Selon des sources dignes de foi, deux obstacles ont, à ce jour, très fortement freiné la matérial­isation du projet de taxation des appels reçus. D’une part ; nos interlocuteurs indiquent que les sociétés de téléphonie ont manifesté une réelle hostilité à une opération qui leur coûterait des milliards de francs Cfa.

D’autre part ; l’Agence de régulation des télé­communications et des postes (Artp), seule habilitée, au regard de la loi ; à fixer les tarifs des communications, mise à contribution par la présidence de la République, pour habiller ledit projet, a fait part de ses réserves.

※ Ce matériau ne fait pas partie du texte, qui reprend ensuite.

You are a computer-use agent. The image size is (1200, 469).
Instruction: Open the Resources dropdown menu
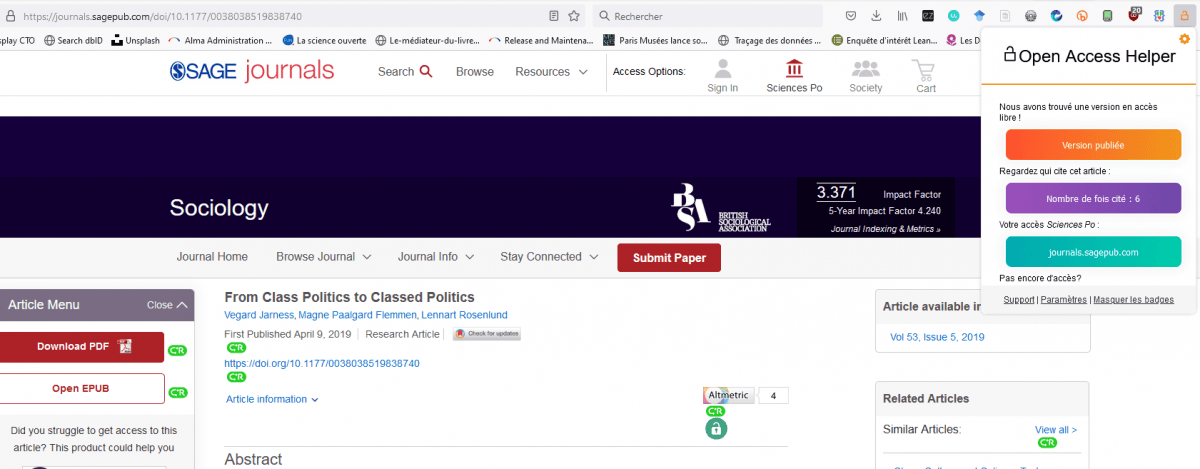[551, 72]
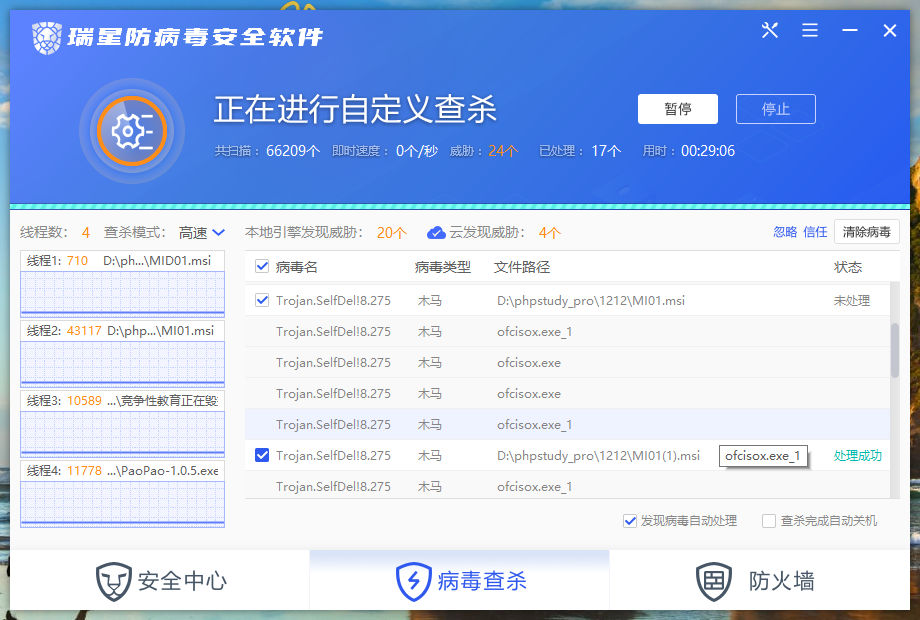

Primo, l’agence a développé un argument relatif au développement du secteur des télécommunications. Car, selon des sources au niveau de l’Artp, la tendance actuelle du marché international des télécommunications est à la baisse des taxes sur les communications pour favoriser la consommation et stimuler la croissance dans le secteur. Il faut dire que les Technologies de l’information et de la commu­nication (Tic) sont un secteur à fort potentiel de croissance et de création de richesses et con­tribuent environ à hauteur de 07% au Produit intérieur brut (Pib) du Sénégal. Et le gouverne­ment envisage de porter ce taux à 15% entre 2001 et 2015 à travers la mise en oeuvre de la « grappe Ntic » de la Stratégie de croissance accélérée (Sca). Et si l’instauration de la nou­velle taxe réduit l’utilisation des services de télé­phone, l’atteinte de cet objectif devient hypothétique.

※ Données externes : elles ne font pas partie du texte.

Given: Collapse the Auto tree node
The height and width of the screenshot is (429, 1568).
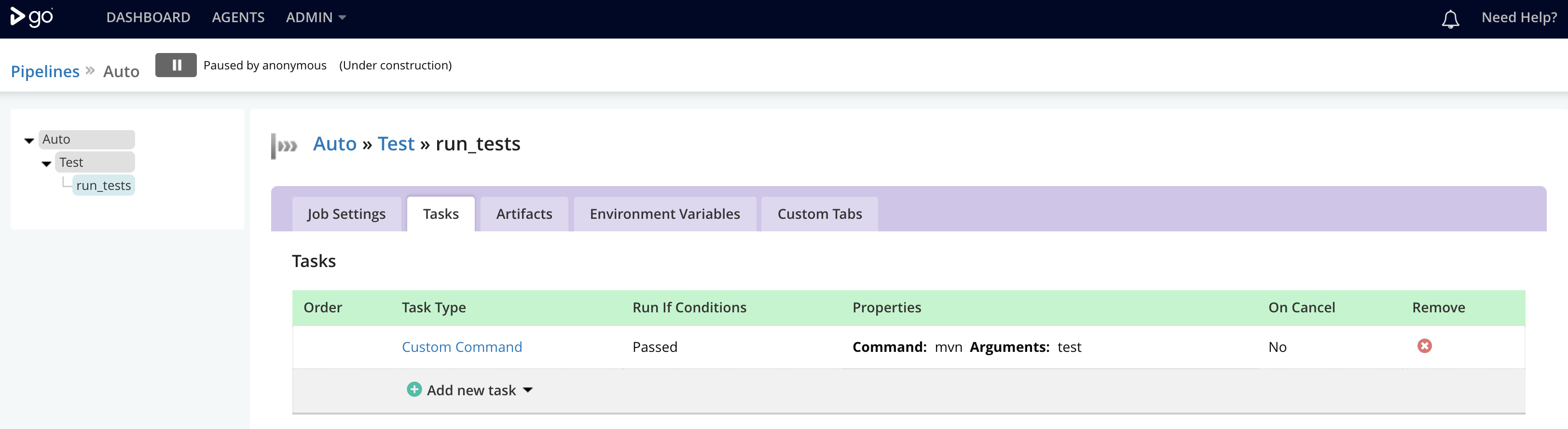Looking at the screenshot, I should tap(29, 141).

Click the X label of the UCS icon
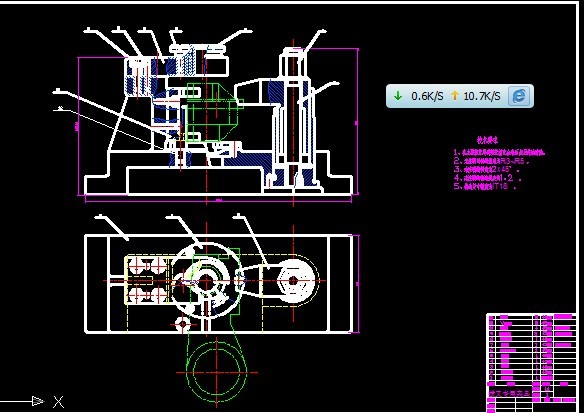pyautogui.click(x=58, y=402)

Secundo, l’Artp a attiré l’attention sur le fait qu’il faudra nécessairement, pour faire prospèr­er cette nouvelle taxation, modifier la loi N°2006-02 portant Code des Télécommunications. Parce que, relèvent nos sources, l’agence indique que, dans ladite loi, il est clairement dit que les taxes sont payées par l’utilisateur du service. Donc, il faudrait qu’une loi soit votée dans ce sens parce que c’est un impôt supplémentaire qui va s’ajouter à ceux supportés par les abonnés.

Toutes choses qui font que, révèlent nos inter­locuteurs, les autorités étatiques ont mis un coup de frein à leur projet et suspendu son application. Un temps qui serait mis à profit pour repenser la formule, soulignent nos sources.